The Minster Rose is a device that helps centre our lives on Christ. On this theme Bishop Robert Barron (auxiliary bishop of the Archdiocese of Los Angeles) writes:

“The massive rose windows of the medieval Gothic cathedrals were not only marvels of engineering and artistry; they were also symbols of the well-ordered soul. The pilgrim coming to the cathedral for spiritual enlightenment would be encouraged to meditate upon the rose of light and colour in order to be drawn into mystical conformity with it. What would he or she see? At the centre of every rose window is a depiction of Christ (even when Mary seems to be the focus, she is carrying the Christ child on her lap), and then wheeling around him in lyrical and harmonious patterns are the hundreds of ‘medallions,’ each depicting a saint or a scene from the Scriptures. The message of the window is clear: when one’s life is centred on Christ, all the energies, aspirations, and powers of the soul fall into a beautiful and satisfying pattern. And by implication, whenever something other than Christ – money, sex, success, adulation – fills the centre, the soul falls into disharmony”. 
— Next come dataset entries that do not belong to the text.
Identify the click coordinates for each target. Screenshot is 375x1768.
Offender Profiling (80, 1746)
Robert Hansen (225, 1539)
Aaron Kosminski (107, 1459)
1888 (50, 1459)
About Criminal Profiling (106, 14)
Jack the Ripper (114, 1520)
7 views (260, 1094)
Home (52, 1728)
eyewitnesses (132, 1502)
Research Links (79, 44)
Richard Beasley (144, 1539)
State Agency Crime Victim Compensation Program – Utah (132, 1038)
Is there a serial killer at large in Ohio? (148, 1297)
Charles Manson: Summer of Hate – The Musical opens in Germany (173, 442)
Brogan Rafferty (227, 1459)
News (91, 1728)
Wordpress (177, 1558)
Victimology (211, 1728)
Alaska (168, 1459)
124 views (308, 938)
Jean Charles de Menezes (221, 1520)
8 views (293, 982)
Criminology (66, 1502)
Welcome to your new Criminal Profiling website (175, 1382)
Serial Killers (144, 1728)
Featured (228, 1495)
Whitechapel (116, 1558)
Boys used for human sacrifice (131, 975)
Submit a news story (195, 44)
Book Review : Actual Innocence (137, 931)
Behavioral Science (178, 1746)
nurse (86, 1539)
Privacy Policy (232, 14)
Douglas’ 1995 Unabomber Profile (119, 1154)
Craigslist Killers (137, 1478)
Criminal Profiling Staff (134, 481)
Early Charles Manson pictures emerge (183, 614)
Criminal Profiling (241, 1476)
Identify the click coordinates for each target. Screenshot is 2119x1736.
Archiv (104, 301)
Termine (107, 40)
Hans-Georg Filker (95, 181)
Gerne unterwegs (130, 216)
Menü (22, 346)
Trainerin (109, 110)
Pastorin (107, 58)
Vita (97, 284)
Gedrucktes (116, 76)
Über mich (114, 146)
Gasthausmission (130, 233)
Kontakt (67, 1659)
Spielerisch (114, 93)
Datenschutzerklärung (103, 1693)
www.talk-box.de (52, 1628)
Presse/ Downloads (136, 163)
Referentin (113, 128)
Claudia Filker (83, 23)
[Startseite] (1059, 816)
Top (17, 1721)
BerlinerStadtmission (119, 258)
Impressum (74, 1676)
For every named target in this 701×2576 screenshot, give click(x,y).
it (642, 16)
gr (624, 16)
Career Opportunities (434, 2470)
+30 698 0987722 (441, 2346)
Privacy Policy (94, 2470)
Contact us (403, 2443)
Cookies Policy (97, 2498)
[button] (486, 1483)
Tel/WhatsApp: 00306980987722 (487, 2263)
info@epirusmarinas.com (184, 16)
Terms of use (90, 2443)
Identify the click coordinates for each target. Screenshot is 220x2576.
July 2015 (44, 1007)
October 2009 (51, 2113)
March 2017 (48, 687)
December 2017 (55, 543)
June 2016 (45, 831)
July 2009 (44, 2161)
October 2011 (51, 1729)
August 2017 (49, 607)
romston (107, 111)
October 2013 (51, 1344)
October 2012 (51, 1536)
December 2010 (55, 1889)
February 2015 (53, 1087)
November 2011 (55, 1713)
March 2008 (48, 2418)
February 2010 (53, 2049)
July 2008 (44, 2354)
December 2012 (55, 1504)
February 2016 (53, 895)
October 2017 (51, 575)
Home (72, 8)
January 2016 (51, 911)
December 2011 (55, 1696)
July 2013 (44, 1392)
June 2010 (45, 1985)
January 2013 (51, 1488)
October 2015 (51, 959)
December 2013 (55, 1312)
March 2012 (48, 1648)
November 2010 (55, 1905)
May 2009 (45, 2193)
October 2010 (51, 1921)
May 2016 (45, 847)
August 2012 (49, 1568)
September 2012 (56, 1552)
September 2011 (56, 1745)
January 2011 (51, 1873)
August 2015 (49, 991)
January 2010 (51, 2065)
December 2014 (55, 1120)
(Bridging the Great Divide, 172-173)

The Minster Rose can also be a sign of our centredness on Christ, the of whom our patron saint, John the Baptist, said, ‘He must increase, but I must decrease’ (John 3.30).

HERITAGE

 

The Minster Rose is also a device that appears in the stunning Victorian caustic tiles in the chancel of the church. The photograph shows the tiles in the High Altar sanctuary. Similar to the Tudor rose they evoke key aspects of Croydon and the church’s heritage. The early Vicar of Croydon, Rowland Philips (Vicar, 1497-1538) a friend of Sts Thomas More and John Fisher, and was deeply unhappy with the Henrician Reformation of the Church. Archbishop John Whitgift, Croydon’s great benefactor was Archbishop of Canterbury in the time of another Tudor monarch, Elizabeth I.